7. Work from home, but get dressed for work

Teleworking is neither a synonym for casual work nor a permit to work in a bathrobe. You will work better if you dress for it. In addition, you will take the people on the other end of your call more seriously. Sounds crazy, but I actually had a couple I interviewed to answer their video call from their bed (they said they were reading, but I just can’t see them). Seriously, deep V-neck T-shirts and strapless tops can and often make people look topless on a screen. It rarely looks good. If you want to be treated like a professional, follow the bottom line of your team’s dress code, even if you work from home. This is very important in sales talks and cardinal in interviews.

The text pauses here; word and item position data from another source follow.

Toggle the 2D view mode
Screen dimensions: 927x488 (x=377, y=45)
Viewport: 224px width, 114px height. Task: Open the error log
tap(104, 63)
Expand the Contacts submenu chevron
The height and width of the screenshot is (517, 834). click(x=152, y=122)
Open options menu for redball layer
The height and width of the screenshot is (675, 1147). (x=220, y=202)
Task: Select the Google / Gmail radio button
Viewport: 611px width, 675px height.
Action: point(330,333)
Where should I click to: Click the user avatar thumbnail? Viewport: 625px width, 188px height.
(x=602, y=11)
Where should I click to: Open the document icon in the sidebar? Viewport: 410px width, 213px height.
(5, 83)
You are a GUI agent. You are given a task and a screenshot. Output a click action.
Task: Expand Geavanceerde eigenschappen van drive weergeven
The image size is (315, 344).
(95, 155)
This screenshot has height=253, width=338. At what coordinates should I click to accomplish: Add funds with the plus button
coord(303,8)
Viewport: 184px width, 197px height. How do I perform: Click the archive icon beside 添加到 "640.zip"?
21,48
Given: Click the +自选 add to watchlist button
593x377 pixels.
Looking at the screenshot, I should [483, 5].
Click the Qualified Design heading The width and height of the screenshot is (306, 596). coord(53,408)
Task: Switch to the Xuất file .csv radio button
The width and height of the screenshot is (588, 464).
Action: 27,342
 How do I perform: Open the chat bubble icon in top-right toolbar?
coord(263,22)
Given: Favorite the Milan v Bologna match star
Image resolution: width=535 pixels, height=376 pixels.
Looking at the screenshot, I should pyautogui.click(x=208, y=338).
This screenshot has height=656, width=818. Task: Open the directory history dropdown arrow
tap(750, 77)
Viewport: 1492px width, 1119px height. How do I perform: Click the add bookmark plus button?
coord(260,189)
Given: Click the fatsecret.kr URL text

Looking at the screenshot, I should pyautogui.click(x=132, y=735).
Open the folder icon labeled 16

8. Small details can make a big difference

Here’s a short list of little details that will improve your virtual meetings: Use headphones (but not your child’s Mickey Mouse headphones). If possible, use an external microphone if you have one. They have no blinds behind them (the light that moves in and out of them creates chaos on the other person’s display). Close competing applications on your screen and throughout your home (again Netflix and Fortnite for kids). Mute your computer and phone notifications for text, email, and other notifications that may be triggered during the meeting. And please don’t turn on your rolling desk chair. It looks weird and sounds like an earthquake on the other end.

If you need to learn the virtual world, please learn from my mistakes. By the time this corona virus is over, we will all adjust to a new normal. I hope that some of these practices will help you look like an old professional in our brave new world.